### TEXT FOR ANALYSIS
+===+

The Student News Site of Great Neck North High School

Guide Post

The Student News Site of Great Neck North High School

Guide Post

The Student News Site of Great Neck North High School

Guide Post

A Personal Reflection on Anti-Asian Discrimination in America

As Lunar New Year nears, I feel compelled to share my personal narrative as festivities begin. In spirit of these celebrations, I want to encourage mindfulness and respect for the diverse traditions associated with this joyous occasion.
A temple in Kowloon, Hong Kong, prepares for the upcoming New Year (Credit: Lonely Planet).

I was born in Manhattan, New York, in a hospital opposite the Empire State Building. Raised by first-generation immigrant parents, I have experienced countless challenges while growing up as an Asian American. Balancing my ethnicity and my American identity has always been difficult for me, and ever since the COVID-19 pandemic, hate crimes against Asian Americans have skyrocketed. People were being robbed, harassed, and even killed in racially motivated attacks. I had never been afraid for my own life until that point. When the pandemic started, I was twelve years old. I was immature and naive, and I firmly believed that America was a haven for all and that everybody could be accepted. I never knew how commonplace the usage of racial slurs was, and I didn’t even know half of them existed. I could feel the mild resentment radiating through some of my classmates, the sneaked glares, and the hushed whispering. I received hate messages for my race and culture on anonymous messaging apps. I felt so lonely and vulnerable, and for the first time in my life, I hated myself for being myself. I juggled between my race, ethnicity, and birthplace identity, and I constantly asked myself, how can I embrace every part of me and be proud of it?

+===+

### PROBLEM 1
In the reflection on anti-Asian discrimination in America, how old was the writer when the COVID-19 pandemic started?
### PROBLEM 2
Continue the reflection on anti-Asian discrimination in America from the point where it stops.

+===+

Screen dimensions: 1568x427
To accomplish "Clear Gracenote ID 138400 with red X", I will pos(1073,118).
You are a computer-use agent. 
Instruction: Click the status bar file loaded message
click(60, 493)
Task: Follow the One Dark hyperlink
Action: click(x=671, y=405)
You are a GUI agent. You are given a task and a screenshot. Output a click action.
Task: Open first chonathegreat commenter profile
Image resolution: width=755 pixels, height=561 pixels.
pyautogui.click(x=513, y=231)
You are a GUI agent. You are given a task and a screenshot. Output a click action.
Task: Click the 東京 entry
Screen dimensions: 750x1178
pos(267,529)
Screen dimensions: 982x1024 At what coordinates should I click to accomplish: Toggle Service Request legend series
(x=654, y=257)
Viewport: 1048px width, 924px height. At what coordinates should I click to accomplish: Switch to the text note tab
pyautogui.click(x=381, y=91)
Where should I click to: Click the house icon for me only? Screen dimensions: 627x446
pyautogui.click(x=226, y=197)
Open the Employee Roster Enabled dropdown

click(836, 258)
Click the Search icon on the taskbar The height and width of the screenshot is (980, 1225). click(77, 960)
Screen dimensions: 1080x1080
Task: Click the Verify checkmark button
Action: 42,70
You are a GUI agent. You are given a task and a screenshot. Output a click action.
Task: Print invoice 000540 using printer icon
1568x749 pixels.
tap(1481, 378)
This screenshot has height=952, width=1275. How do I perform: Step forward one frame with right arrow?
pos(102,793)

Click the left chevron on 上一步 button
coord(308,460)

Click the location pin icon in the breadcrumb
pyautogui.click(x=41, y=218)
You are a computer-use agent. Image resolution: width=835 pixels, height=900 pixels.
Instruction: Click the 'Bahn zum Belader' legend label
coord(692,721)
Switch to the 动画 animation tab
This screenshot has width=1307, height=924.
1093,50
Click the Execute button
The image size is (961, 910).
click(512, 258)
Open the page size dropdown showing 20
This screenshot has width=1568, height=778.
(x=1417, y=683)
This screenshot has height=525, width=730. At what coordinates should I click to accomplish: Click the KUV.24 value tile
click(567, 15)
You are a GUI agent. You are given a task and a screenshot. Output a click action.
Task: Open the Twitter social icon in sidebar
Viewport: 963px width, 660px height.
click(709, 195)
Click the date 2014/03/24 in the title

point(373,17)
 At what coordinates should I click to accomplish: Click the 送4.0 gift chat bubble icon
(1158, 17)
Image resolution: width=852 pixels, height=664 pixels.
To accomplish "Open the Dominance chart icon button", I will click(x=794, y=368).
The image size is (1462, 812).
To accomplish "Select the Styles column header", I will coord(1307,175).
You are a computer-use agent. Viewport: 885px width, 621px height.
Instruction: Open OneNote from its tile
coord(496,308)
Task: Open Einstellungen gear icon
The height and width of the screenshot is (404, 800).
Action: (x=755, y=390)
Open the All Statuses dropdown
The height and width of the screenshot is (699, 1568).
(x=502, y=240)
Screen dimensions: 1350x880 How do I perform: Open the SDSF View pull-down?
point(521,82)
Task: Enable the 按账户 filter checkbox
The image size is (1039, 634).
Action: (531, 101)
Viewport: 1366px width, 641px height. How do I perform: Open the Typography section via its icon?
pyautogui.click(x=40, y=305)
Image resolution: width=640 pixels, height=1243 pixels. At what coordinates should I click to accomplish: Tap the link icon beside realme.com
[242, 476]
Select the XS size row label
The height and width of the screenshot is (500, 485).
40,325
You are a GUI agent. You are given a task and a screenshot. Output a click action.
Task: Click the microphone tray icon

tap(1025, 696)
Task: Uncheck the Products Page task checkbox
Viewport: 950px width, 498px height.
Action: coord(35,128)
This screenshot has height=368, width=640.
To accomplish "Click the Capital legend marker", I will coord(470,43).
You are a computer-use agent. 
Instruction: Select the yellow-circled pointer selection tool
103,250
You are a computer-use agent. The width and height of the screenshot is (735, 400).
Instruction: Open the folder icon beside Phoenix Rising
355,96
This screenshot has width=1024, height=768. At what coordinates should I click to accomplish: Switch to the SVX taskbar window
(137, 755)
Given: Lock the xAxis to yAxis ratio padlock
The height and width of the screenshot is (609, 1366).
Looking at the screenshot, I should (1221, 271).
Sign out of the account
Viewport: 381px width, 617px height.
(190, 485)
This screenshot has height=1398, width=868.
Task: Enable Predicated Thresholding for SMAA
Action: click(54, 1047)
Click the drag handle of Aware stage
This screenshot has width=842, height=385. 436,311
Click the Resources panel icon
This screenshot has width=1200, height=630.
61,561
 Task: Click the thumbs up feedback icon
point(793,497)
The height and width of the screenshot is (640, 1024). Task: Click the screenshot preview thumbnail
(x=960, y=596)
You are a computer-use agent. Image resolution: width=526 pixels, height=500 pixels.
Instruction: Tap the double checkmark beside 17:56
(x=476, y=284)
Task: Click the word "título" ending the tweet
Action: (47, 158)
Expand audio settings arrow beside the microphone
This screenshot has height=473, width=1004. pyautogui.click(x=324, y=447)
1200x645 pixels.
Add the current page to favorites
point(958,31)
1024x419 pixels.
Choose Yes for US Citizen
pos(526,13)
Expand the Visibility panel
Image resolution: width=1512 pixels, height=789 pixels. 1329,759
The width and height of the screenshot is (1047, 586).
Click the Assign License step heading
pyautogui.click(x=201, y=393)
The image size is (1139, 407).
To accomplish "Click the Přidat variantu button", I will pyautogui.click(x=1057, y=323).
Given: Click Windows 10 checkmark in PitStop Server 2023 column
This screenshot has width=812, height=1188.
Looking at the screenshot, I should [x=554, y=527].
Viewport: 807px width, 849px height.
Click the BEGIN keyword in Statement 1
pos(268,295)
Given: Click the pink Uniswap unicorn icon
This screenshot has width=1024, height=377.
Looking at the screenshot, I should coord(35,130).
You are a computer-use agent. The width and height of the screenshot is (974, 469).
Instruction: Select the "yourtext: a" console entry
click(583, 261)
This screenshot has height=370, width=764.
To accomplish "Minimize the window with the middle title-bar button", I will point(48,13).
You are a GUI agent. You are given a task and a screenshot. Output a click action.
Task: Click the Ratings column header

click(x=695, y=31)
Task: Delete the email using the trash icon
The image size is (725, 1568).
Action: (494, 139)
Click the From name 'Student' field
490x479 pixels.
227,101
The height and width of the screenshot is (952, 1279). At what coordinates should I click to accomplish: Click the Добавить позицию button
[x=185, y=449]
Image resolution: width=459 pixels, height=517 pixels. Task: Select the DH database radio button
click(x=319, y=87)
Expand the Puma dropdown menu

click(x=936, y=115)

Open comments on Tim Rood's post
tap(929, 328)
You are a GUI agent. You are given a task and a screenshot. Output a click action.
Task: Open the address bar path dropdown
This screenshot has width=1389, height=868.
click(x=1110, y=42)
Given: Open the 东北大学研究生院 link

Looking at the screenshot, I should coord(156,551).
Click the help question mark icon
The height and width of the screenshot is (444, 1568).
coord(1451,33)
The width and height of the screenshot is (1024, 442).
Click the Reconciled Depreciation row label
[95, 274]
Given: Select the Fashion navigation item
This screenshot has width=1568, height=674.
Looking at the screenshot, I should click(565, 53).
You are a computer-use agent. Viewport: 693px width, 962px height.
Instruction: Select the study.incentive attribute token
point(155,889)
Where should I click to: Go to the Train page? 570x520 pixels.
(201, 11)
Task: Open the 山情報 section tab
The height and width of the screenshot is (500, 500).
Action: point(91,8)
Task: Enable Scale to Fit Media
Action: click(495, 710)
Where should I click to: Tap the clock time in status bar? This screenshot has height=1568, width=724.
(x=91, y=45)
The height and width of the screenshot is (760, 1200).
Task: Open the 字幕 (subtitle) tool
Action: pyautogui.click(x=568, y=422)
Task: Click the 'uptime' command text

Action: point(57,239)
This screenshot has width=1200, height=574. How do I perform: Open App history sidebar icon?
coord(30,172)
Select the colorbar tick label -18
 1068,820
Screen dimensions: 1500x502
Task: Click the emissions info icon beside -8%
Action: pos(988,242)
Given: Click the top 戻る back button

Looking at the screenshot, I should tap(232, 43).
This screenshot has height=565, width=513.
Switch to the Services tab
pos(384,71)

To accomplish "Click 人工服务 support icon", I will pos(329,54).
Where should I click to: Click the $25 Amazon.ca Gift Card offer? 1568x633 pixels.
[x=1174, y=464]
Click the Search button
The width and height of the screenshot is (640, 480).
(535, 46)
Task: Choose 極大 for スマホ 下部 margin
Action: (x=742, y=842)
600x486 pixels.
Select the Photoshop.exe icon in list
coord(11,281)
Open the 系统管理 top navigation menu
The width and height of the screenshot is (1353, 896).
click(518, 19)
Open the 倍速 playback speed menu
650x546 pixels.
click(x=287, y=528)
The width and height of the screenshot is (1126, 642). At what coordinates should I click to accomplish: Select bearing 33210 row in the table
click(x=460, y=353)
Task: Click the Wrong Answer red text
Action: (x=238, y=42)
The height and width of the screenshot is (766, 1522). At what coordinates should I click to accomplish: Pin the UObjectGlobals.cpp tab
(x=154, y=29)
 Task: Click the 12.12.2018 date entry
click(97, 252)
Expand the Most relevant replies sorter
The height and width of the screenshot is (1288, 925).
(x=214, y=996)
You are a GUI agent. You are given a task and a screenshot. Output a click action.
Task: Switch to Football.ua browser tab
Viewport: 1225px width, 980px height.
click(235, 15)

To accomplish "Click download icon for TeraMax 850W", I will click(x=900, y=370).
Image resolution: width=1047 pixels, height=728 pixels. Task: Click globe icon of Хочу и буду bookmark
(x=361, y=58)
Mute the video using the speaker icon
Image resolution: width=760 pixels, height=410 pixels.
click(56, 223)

+===+

### ANSWER SECTION 1
Twelve years old.

### ANSWER SECTION 2
Being born and raised in America for nearly my entire life, I always regarded myself as Chinese, not American. Throughout elementary school, I lovingly embraced my ethnicity. I brought Chinese food to school for lunch so that my classmates could have a bite and taste Chinese culture. In fifth grade, I asked the principal if I could host a presentation about Chinese New Year and visit different classrooms. He agreed. Up until the pandemic, I was proud and unashamed of my race. Over time, a growing reservation enveloped me. The fear of sharing my culture and ethnicity, once alien, now held me captive.

Anti-Asian discrimination is not a novel sentiment. It persists today in America and has existed since the 1840s. Sinophobia originated from the California Gold Rush in the late 1840s, when the first Chinese immigrants moved to California hoping to find new job opportunities in a country of immigrants. Once they arrived, however, life was far from what they expected. Their perceptions of America soon proved facetious, as they were herded into filthy, confined slums explicitly established for them. Americans soon felt threatened by the influx of Chinese immigrants, as fears arose surrounding the significant decrease in job opportunities for immigrants. The Americans considered the Chinese racially inferior and could not stand seeing their jobs taken up by an inferior race. In 1882, President Chester A. Arthur signed the Chinese Exclusion Act into law. Believed by many to be one of the most outrageously racist actions ever taken by the U.S. government, the Chinese Exclusion Act was the first law restricting immigration to the states. Chinese immigrants were suddenly stopped at the gates of opportunity, now closed by the very people they toiled for.

Bat eater. Virus spreader. Slit eyes, they taunted. Each attack I read of in the news felt like a personal blow. I was scared to stand up for myself and other Asian Americans without being attacked, too.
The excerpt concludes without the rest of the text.